Solution 1:

I'll first give you the code and then explain it a bit:

// direction vectors
const int dx[] = {+1, 0, -1, 0};
const int dy[] = {0, +1, 0, -1};

// matrix dimensions
int row_count;
int col_count;

// the input matrix
int m[MAX][MAX];

// the labels, 0 means unlabeled
int label[MAX][MAX];

void dfs(int x, int y, int current_label) {
  if (x < 0 || x == row_count) return; // out of bounds
  if (y < 0 || y == col_count) return; // out of bounds
  if (label[x][y] || !m[x][y]) return; // already labeled or not marked with 1 in m

  // mark the current cell
  label[x][y] = current_label;

  // recursively mark the neighbors
  for (int direction = 0; direction < 4; ++direction)
    dfs(x + dx[direction], y + dy[direction], current_label);
}

void find_components() {
  int component = 0;
  for (int i = 0; i < row_count; ++i) 
    for (int j = 0; j < col_count; ++j) 
      if (!label[i][j] && m[i][j]) dfs(i, j, ++component);
}

This is a common way of solving this problem.

The direction vectors are just a nice way to find the neighboring cells (in each of the four directions).

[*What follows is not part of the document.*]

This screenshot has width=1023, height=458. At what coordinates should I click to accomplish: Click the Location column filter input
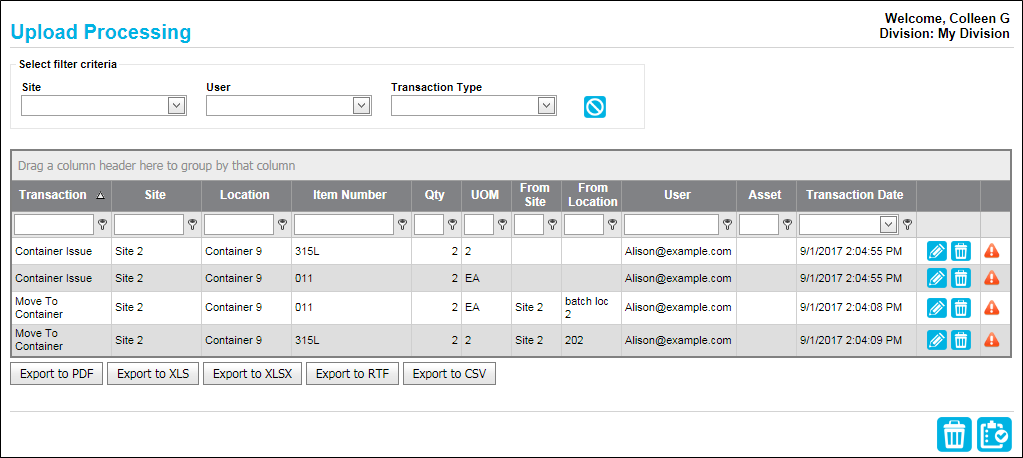pos(239,224)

The dfs function performs a depth-first-search of the grid. That simply means it will visit all the cells reachable from the starting cell. Each cell will be marked with current_label

The find_components function goes through all the cells of the grid and starts a component labeling if it finds an unlabeled cell (marked with 1).

This can also be done iteratively using a stack. If you replace the stack with a queue, you obtain the bfs or breadth-first-search.

Solution 2:

This can be solved with union find (although DFS, as shown in the other answer, is probably a bit simpler).

The basic idea behind this data structure is to repeatedly merge elements in the same component. This is done by representing each component as a tree (with nodes keeping track of their own parent, instead of the other way around), you can check whether 2 elements are in the same component by traversing to the root node and you can merge nodes by simply making the one root the parent of the other root.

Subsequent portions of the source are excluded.